*REQUIRED ACTION:*
Line count for "agent": state how many lines of the data below include it, and output nothing more.

(Source records)
□ □ □ □ □ □ □

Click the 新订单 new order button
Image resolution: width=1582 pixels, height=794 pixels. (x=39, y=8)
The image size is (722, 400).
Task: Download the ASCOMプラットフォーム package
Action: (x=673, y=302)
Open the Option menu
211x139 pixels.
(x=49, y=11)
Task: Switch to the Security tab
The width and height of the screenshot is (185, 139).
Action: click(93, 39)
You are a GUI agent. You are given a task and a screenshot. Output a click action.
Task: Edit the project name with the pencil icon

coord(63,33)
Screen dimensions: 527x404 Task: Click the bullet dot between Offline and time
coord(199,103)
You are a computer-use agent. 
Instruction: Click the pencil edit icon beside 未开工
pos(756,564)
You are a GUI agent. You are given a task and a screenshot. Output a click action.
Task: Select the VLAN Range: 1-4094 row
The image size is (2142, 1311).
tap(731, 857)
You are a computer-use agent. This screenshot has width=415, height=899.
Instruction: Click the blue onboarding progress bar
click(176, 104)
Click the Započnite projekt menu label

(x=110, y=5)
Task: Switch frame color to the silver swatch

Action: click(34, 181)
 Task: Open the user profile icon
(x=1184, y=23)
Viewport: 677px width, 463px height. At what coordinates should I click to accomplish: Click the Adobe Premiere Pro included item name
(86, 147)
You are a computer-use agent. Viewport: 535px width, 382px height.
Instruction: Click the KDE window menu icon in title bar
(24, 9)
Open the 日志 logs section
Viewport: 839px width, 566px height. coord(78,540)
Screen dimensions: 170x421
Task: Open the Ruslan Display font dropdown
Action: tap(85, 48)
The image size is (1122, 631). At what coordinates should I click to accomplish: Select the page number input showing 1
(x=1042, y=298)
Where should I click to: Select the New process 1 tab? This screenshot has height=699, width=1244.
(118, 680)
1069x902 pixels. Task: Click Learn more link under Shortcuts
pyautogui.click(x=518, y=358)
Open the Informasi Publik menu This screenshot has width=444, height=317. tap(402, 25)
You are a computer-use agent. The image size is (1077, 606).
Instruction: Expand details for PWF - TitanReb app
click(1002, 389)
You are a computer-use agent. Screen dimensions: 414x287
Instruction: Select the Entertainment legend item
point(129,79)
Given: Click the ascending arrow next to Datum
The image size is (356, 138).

□ □ □ □ □ □ □

*YOUR RESPONSE:*
7